Eskiden gümrüklerde vatandaşın polis, gümrükçü, sağlıkçı ve diğer birimlere tek tek gittiğini ifade eden Yıldırım, "Onların gönlünü razı etmeden kapıdan geçemiyor, böyle bir sistem olur mu? Şimdi kafayı uzatacak pencere, pencerede bir adam, 14 kişinin hatırını soracağına bir kişinin hatırını sorup geçip gidecek. Vatandaşa da memura da ticaret yapana da kolaylık. İnsanın müdahalesi ne kadar fazla olursa o kadar sorun olur." diye konuştu.
Vatandaşı memurlarla karşı karşıya getirmek istemediklerini söyleyen Yıldırım, işlerin elektronik ortamda yapılmasının yolunu her alanda açacaklarını, gelecekteki başarının sırrının buradan geçtiğini bildirdi.
"RİFAT BEY BURADAN SÖYLÜYORUM"
Daha önce Ulaştırma, Denizcilik ve Haberleşme Bakanlığının tır karneleri ve kotalar dağıttığını, bu işi de TOBB'la birlikte çalışarak özel sektöre verdiklerini anımsatan Yıldırım, bu durumdan herkesin memnun olduğunu söyledi.
Gümrüklerin modernize edilmesi gerektiğine işaret eden Yıldırım, 12 kapının "Yap-İşlet-Devret" modeliyle yapıldığını belirtti.
Tırcıların özellikle Bulgaristan geçişlerinde, kuyrukların oluştuğu yönünde şikayetleri bulunduğunu aktaran Yıldırım, "Orada konaklama yerleri istiyorlar. Rifat Bey (TOBB Başkanı Rifat Hisarcıklıoğlu), buradan söylüyorum, kısa zamanda oradaki tır parkını büyütelim, genişletelim ve insanlar arabaların içinde beklerken sefillik çekmesinler. Ne lazımsa arsa, yer, hepsini biz verelim, kısa sürede bunu halledelim. Keşke bu olmasa. Ama niye oluyor?
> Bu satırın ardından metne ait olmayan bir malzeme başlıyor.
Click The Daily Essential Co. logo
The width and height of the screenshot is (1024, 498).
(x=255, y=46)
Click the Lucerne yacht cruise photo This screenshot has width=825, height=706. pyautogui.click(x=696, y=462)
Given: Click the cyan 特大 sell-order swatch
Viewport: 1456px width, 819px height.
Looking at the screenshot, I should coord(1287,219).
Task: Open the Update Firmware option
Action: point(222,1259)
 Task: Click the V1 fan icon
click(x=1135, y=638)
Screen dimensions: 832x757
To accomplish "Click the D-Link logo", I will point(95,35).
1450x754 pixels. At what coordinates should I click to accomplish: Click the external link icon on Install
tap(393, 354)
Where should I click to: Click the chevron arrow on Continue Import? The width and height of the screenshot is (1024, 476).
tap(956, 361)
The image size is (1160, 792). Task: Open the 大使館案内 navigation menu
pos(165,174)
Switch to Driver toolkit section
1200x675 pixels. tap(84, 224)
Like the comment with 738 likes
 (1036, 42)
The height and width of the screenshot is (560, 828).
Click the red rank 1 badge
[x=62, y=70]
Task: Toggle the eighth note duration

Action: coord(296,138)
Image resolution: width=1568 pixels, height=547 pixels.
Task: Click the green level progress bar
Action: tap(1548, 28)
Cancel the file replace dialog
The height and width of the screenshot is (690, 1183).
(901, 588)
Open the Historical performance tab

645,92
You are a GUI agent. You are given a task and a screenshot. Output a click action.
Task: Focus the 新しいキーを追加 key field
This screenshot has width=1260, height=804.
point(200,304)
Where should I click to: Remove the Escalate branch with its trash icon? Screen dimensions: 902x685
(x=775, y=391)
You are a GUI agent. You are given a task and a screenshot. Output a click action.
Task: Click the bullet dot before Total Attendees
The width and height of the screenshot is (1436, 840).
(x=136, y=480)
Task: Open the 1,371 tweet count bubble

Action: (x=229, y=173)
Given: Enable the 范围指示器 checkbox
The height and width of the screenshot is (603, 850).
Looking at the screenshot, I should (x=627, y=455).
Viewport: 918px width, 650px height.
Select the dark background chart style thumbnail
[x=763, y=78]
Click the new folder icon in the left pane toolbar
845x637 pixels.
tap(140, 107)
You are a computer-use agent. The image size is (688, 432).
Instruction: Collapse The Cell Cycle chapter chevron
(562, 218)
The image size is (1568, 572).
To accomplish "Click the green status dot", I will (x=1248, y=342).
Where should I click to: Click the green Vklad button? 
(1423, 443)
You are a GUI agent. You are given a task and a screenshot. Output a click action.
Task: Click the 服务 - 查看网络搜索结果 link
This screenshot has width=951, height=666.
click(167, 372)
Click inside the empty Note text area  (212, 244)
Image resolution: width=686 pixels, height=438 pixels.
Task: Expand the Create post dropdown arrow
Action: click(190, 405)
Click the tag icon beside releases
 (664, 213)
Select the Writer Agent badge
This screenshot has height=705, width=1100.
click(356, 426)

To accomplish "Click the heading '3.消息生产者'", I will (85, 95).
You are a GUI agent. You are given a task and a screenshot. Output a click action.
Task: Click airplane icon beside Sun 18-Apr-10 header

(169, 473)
Sizin memleketinizde gümrükleri, geçişleri iyi yapmanız yetmiyor, diğer tarafın da aynı olması lazım. İki taraf aynı düzeyde hassasiyet göstermediğinde bu sefer hiçbir işe yaramıyor. " ifadelerini kullandı.
Başbakan Yıldırım yaptığı konuşmada, ticaretin tek yolunun kalite ve rekabet olduğunu ve bunu artık dünyanın görmesi gerektiğini söyledi.
Bunun dışındaki yolların "çıkmaz" olduğunu belirten Yıldırım, tarife dışı engeller koymanın zulüm anlamına geldiğini dile getirdi. Tarife dışı engelleri kaldırmak, ticaretin gelişmesini esas almak gerektiğini vurgulayan Yıldırım, "Araçlarla para kazanma yoluna gitmeyelim. Zaman kaybına sebebiyet vermeyelim. Bütün bu çalışmalar, elektronik ortama aktarma, bilgi paylaşımı, tek pencere sistemi, bürokrasinin azaltılması, hepsinin amacı gümrüklerdeki zaman kaybını ortadan kaldırmak." diye konuştu.
Kara sınır kapıları, şehirlerin içindeki gümrükleme alanları ve lojistik merkezleriyle Türkiye'de 143 gümrüğün bulunduğunu belirten Başbakan Yıldırım, kara hudut kapılarındaki çıkışların transite kullanıldığını, içeridekilerde gümrükleme, paketleme ve montaj yapıldığını anlattı.
Her türlü işlemin yavaş yavaş lojistiğe döndüğüne işaret eden Yıldırım, deniz limanları yetmediği için kara limanları yapıldığını aktardı. Kara limanlarının özelliklerini anlatan Yıldırım, geçtiğimiz yıllarda Kazan'da lojistik merkezi açtıklarını hatırlattı.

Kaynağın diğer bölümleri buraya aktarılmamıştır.